Background: The purpose of this article is to describe the clinical course and outcome of drowning cases related to current US military combat operations.
Methods: This retrospective case series spans December 2002 to January 2009 of survivors transferred to an echelon IV military trauma center in Europe serving as the primary evacuation hub for ongoing combat operations. Patient demographics and the situational and clinical findings at the initial drowning scene were reviewed. A comprehensive analysis of care as each patient transitioned through the combat theater to the echelon IV trauma center in Europe was performed.

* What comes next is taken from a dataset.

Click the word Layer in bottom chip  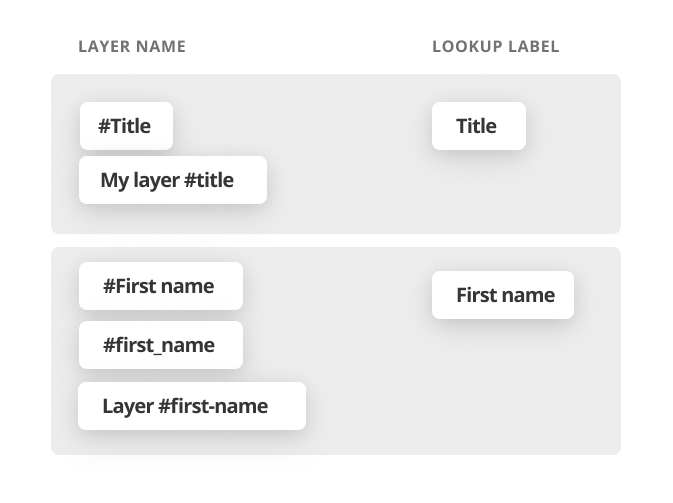(127, 406)
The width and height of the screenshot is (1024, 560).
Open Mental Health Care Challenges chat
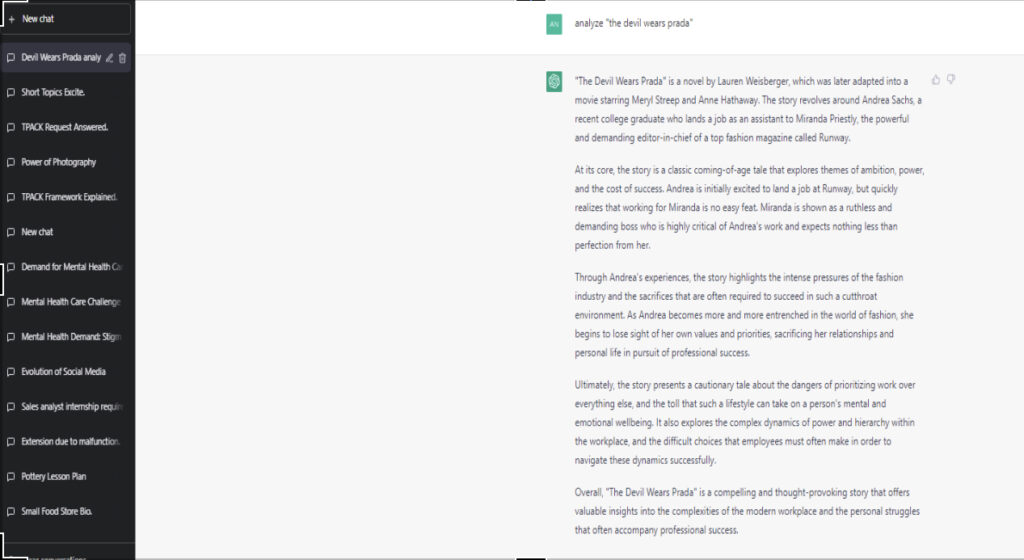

Results: Overall, mortality was 37.5% mortality rate (3 of 8 patients). Advanced modes of respiratory support such as high-frequency ventilation, airway pressure release ventilation, and extracorporeal membrane oxygenation were required in a majority of the cohort (6 of 8 patients). Limited-duration vasopressor infusions (7 of 8 patients) were also required to ensure adequate end-organ perfusion. Glasgow Coma Scale (GCS) scores and the need for cardiopulmonary resuscitation (CPR) at the scene of injury were associated with eventual patient mortality (100% mortality for an initial GCS score of 3 and 75% mortality for on-scene CPR). Survivor long-term morbidity was often related to the sequelae of acute respiratory distress syndrome and hypoxic encephalopathy.
Conclusion: Drowning associated with combat operations was associated with severe acute respiratory distress syndrome and cardiovascular shock. GCS score and the need for CPR at the scene of injury were associated with eventual mortality because of anoxic brain injury in all cases.